People need personal transportation (99% of the population needs to get from point A to point B a helluva lot more urgently than they need a health insurance policy).  The United States happens to own an automobile manufacturer that’s already gone bankrupt.  The administration stole that company from its secured creditors and handed it over to its labor union supporters.  It can’t very well steal it again.  The government’s hopelessly upside-down in its “investment.”  It will never get well unless the stock price rises, which will never happen until the company begins consistently to operate at a profit, which will not happen so long as people are free to choose a competing product.  Think about it:  Congress has established a principle, and the Supreme Court has blessed it, under which each American can be forced to buy a “qualifying domestic automotive product” from Government Motors ever two or three years, under penalty of, say, a $30,000 per year surtax for every year beyond two or three since the last “qualifying purchase.”  And of course government can now simply decree that since it’s really swell to have such things in a car, and for some people actually necessary, every “qualifying domestic automotive product” must have certain features, like, oh, say, heads-up display, or all-wheel drive, or a minimum of X cubic feet of storage space, or premium sound packages, or whatever.

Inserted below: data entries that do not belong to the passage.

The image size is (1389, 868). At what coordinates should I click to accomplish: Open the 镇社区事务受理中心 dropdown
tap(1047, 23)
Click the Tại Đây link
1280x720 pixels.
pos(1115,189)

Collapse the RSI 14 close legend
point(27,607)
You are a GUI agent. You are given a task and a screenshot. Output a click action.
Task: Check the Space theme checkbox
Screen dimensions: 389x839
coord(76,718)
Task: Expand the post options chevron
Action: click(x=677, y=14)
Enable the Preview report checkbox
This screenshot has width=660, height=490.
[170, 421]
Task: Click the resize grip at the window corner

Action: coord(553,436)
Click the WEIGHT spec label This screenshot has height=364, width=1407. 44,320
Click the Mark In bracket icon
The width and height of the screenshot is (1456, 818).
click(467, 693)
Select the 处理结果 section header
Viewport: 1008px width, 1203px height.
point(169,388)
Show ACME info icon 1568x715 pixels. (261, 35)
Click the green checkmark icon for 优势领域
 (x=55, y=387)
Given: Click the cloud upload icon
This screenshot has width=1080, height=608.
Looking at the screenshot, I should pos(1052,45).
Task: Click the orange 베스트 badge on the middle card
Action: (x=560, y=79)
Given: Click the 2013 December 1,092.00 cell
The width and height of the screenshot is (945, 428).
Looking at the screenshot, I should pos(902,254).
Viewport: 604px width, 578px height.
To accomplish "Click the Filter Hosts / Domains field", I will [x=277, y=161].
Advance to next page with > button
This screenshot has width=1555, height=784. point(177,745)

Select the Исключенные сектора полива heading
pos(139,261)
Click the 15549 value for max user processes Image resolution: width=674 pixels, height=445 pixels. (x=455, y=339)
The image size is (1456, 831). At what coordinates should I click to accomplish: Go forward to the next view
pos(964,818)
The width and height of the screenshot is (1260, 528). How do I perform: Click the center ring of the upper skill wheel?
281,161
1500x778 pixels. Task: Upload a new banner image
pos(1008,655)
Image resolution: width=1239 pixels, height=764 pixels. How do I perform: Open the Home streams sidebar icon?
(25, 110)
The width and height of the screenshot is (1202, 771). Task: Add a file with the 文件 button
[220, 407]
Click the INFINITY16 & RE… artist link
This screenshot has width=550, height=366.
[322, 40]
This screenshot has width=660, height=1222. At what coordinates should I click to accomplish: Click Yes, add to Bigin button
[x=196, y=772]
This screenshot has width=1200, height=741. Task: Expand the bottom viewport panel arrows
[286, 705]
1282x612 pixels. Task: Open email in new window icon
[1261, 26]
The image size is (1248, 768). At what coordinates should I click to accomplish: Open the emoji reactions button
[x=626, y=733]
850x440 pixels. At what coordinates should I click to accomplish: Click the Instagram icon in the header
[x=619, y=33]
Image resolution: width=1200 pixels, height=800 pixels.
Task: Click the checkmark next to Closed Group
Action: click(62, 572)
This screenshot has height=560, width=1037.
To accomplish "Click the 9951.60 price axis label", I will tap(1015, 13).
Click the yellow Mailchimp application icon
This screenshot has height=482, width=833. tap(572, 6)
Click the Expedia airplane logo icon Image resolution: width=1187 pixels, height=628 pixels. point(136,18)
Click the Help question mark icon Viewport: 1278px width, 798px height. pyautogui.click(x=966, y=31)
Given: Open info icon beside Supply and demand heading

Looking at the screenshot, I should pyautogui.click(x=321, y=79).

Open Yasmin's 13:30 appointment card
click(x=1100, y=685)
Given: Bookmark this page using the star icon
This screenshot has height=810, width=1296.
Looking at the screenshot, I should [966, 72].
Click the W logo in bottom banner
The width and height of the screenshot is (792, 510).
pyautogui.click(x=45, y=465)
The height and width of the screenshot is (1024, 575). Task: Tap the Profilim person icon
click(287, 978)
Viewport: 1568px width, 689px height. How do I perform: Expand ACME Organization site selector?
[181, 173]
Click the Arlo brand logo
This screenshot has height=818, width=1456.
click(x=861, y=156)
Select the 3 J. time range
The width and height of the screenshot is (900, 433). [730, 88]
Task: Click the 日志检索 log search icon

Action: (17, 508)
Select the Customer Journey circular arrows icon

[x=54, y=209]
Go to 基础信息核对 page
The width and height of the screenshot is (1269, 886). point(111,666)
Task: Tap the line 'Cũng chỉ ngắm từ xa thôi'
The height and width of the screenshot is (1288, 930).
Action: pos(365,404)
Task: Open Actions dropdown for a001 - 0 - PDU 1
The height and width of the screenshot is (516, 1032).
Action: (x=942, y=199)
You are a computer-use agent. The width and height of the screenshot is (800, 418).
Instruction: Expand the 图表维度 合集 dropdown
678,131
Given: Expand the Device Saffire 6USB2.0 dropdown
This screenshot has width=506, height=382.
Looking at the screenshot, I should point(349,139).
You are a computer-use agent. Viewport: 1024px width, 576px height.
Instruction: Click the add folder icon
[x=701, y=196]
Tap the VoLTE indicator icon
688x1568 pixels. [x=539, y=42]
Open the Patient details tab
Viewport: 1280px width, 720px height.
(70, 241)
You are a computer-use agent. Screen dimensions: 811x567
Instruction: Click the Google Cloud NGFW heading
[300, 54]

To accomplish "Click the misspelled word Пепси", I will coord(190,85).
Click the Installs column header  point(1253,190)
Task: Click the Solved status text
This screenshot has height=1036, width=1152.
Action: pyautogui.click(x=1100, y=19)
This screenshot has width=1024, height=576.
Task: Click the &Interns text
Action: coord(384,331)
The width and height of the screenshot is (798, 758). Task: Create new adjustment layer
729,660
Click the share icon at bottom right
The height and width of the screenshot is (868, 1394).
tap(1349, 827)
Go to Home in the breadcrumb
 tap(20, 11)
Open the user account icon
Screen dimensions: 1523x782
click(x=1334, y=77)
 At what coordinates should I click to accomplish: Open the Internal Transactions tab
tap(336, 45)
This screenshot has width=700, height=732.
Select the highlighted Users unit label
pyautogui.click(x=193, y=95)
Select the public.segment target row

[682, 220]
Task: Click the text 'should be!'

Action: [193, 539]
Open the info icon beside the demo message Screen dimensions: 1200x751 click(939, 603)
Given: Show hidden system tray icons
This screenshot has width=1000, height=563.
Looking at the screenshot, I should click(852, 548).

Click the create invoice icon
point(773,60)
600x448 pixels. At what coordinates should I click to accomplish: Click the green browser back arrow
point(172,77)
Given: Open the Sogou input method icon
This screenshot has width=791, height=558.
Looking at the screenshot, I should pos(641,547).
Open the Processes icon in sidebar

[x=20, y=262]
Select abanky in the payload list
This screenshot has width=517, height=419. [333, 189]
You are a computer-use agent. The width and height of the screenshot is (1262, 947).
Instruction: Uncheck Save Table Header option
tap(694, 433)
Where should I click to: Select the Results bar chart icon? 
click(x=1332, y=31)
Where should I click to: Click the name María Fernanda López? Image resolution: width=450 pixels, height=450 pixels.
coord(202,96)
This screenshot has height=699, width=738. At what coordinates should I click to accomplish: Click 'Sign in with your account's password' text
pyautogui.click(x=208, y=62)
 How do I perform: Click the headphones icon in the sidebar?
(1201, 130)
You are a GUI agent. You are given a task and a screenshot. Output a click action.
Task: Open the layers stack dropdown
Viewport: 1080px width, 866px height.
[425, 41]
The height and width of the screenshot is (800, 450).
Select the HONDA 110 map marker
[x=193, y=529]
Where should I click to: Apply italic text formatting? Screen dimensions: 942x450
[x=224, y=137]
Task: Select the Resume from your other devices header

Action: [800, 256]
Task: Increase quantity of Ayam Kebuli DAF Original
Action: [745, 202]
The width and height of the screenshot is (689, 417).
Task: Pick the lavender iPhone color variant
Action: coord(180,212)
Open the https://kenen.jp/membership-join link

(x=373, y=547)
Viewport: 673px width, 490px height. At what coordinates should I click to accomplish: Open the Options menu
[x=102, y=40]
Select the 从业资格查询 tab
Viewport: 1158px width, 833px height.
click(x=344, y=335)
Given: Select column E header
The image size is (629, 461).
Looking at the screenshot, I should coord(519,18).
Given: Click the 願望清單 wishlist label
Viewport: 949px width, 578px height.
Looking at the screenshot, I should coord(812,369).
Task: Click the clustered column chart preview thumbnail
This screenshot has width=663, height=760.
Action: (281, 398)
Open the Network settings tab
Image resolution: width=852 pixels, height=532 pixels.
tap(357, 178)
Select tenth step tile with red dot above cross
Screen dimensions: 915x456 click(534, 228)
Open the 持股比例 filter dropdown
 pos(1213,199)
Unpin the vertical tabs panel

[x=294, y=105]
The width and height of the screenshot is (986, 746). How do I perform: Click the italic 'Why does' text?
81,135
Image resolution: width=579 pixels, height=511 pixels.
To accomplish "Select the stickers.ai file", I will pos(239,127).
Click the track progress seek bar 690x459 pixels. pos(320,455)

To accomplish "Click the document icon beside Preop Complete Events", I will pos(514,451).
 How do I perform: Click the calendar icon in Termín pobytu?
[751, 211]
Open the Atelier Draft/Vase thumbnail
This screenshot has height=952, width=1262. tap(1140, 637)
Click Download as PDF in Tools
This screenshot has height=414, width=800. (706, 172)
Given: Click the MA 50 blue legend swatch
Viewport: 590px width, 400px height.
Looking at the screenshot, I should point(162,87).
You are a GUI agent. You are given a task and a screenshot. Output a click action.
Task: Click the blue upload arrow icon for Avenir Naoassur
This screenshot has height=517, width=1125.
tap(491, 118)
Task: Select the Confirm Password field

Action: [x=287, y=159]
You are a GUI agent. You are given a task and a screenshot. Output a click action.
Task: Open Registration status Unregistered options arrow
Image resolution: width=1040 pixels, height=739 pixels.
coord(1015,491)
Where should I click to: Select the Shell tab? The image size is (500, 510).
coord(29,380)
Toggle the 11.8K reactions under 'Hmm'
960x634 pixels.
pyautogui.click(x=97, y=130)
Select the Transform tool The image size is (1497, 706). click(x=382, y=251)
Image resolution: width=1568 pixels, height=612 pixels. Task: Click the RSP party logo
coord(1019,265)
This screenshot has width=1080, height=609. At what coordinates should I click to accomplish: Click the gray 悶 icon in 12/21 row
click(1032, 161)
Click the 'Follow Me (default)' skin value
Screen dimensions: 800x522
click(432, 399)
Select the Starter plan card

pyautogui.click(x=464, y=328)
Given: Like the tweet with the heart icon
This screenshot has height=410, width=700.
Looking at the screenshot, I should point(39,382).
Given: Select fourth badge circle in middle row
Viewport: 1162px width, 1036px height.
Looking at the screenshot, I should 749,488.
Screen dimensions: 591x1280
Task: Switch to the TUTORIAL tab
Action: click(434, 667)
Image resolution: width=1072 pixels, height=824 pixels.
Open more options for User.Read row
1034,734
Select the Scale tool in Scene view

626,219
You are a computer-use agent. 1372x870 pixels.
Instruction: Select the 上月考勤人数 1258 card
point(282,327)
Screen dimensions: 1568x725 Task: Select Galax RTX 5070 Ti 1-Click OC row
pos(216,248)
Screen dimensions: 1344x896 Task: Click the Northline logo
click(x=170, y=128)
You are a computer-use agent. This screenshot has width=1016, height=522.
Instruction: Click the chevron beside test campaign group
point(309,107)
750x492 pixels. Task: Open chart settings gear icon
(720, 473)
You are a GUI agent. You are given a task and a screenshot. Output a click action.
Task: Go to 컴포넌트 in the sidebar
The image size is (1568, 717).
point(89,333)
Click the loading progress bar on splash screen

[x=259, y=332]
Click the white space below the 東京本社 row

The above situation is now perfectly possible, and legal.  There is no way, simply no honest way, to argue that this relationship of the state to the citizen, as such and upon the mere premise of existence (and not as the pursuer of a particular livelihood, e.g. merchant seaman), is not new.  The American people deserve to hear both sides of the argument about why this new state of affairs is or is not desirable.  If life in a European-style top-down world is truly preferable to what we’ve known for 220-plus years, then make the case for it.  We’ll listen, no kidding; some of us will even agree with you, whichever side you argue.  Americans can listen and decide for themselves (subject to any tax Congress may decide to impose for voting the wrong way).

And that’s just not going to happen in tomorrow’s debate or any other.  It will not happen because those “moderating” the “debate” have determined that the question should not be put to us.